_Records for processing_
*** Block opens ***
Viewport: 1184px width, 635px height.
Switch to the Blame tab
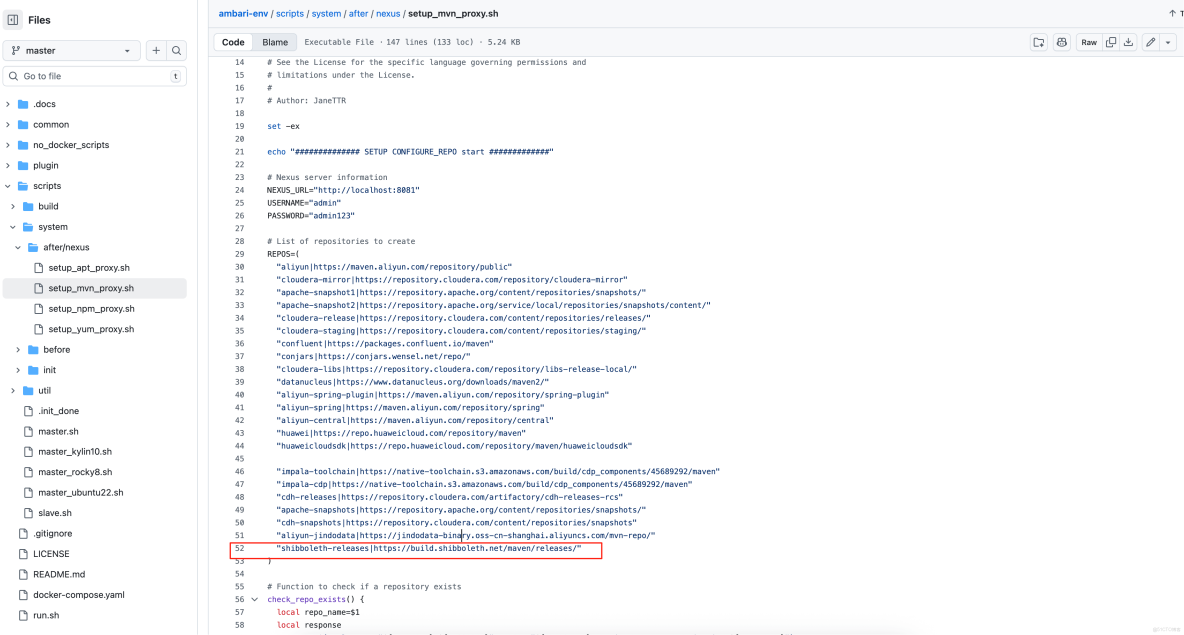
*** Block closes ***
*** Block opens ***
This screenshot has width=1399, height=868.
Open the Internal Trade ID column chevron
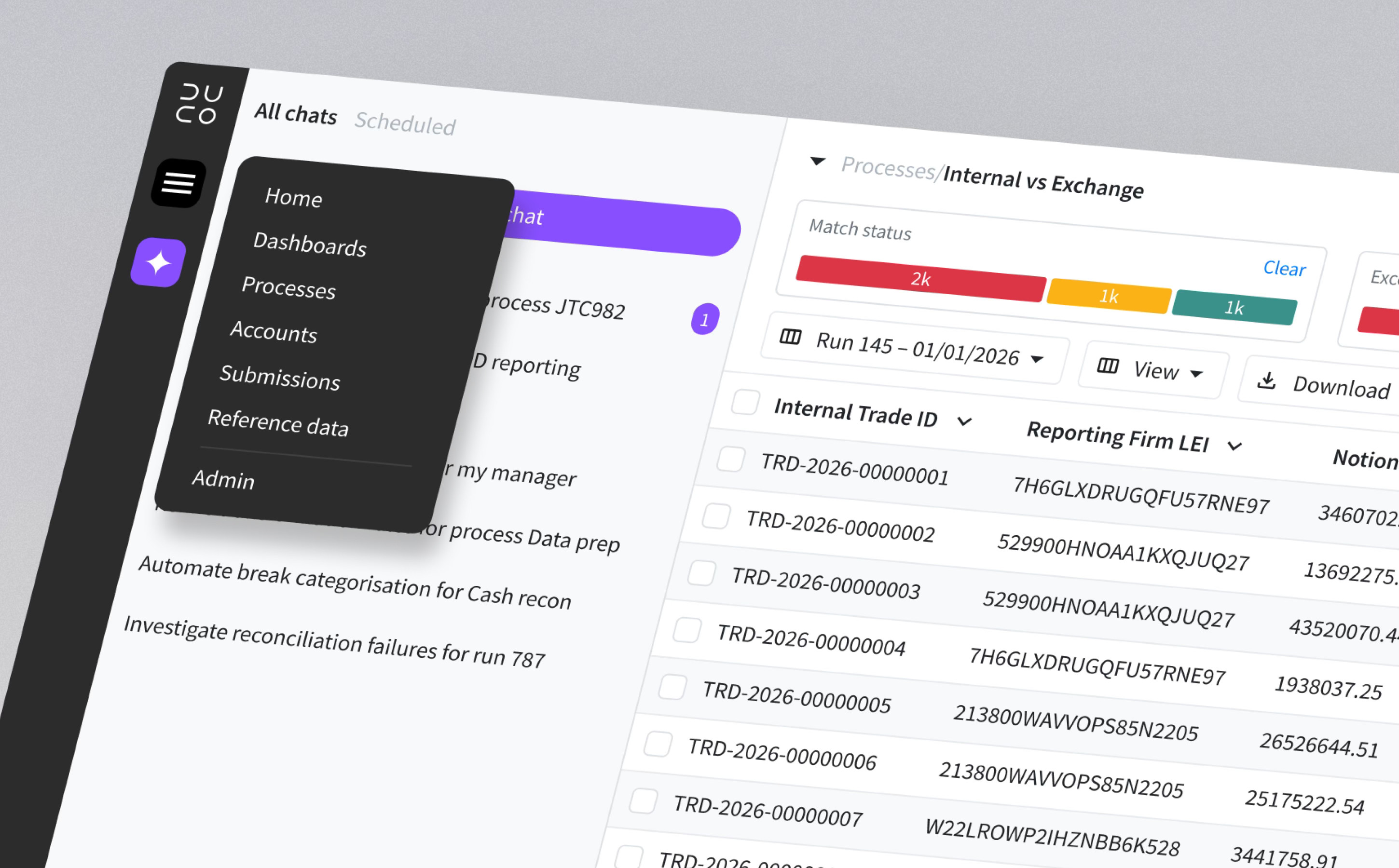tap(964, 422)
*** Block closes ***
*** Block opens ***
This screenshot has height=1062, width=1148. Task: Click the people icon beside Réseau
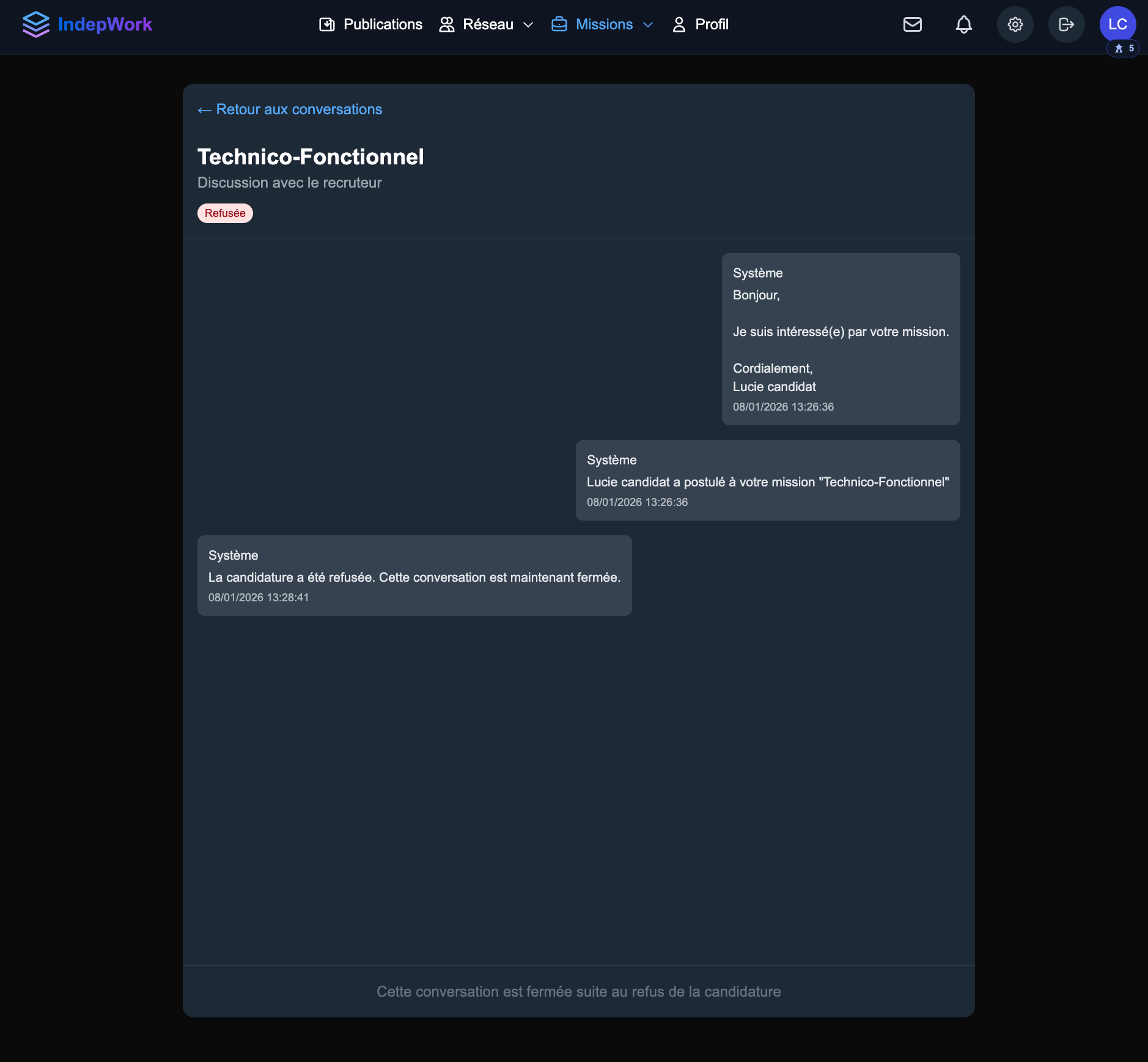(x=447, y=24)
*** Block closes ***
_The problem_
Retype exactly, and only, the lines above from the one where "Viewport: 1184px width, 635px height." occurs up to and including the one where "Switch to the Blame tab" occurs.

_Written solution_
Viewport: 1184px width, 635px height.
Switch to the Blame tab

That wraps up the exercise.